GIVEN EXERCISE
Reproduce the lines of the data running from the one containing "Select the CEILING" through the one containing "click(x=284, y=55)", both included, and add -116 to every coordinate in the answers.
* begin LISTING *
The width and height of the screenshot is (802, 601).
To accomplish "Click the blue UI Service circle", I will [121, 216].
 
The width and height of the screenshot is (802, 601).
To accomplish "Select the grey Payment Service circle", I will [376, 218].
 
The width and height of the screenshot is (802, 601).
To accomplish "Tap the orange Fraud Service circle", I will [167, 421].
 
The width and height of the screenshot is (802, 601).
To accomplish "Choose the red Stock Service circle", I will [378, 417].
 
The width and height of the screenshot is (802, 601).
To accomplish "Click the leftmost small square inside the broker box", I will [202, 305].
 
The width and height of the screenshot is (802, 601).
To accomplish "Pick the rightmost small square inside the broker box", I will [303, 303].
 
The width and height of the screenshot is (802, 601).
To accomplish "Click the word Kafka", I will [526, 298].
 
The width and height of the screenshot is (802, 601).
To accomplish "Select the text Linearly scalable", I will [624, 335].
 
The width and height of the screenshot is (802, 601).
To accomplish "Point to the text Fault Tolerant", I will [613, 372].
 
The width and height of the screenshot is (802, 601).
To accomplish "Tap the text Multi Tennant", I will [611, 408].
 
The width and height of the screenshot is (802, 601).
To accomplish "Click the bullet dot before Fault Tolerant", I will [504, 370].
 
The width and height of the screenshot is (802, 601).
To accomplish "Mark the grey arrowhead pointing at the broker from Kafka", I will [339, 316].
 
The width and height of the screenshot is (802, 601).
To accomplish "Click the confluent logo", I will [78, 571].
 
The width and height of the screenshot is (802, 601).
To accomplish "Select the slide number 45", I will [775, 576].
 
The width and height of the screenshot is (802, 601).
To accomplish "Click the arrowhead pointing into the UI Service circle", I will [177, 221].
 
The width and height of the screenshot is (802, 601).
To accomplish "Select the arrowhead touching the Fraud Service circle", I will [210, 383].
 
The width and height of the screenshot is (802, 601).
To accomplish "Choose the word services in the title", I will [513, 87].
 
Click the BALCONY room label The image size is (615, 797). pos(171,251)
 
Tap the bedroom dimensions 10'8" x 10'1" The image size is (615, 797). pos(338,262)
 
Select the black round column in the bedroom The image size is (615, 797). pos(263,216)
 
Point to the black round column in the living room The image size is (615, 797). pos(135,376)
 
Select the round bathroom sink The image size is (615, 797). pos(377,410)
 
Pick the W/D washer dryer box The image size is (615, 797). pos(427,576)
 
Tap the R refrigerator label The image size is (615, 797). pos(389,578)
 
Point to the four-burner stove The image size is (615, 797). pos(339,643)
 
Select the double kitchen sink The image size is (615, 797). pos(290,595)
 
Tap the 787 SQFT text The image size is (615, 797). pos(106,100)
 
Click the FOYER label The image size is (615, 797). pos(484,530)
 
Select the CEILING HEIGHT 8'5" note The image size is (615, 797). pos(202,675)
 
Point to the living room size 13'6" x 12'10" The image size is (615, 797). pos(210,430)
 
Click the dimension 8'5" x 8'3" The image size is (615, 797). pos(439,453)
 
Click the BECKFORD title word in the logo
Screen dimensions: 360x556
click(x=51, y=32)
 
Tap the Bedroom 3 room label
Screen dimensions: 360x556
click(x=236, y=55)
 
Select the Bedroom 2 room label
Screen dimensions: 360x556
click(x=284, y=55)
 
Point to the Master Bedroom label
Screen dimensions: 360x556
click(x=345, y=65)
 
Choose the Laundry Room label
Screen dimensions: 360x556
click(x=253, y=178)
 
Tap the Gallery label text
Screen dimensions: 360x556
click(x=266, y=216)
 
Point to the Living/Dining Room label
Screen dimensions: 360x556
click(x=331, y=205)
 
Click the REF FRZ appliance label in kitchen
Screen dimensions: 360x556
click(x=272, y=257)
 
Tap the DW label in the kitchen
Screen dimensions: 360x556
* end LISTING *
EXERCISE SOLUTION
Select the CEILING HEIGHT 8'5" note The image size is (615, 797). pos(86,559)
 
Point to the living room size 13'6" x 12'10" The image size is (615, 797). pos(94,314)
 
Click the dimension 8'5" x 8'3" The image size is (615, 797). pos(323,337)
 
Click the BECKFORD title word in the logo
Screen dimensions: 360x556
click(x=-65, y=-84)
 
Tap the Bedroom 3 room label
Screen dimensions: 360x556
click(x=120, y=-61)
 
Select the Bedroom 2 room label
Screen dimensions: 360x556
click(x=168, y=-61)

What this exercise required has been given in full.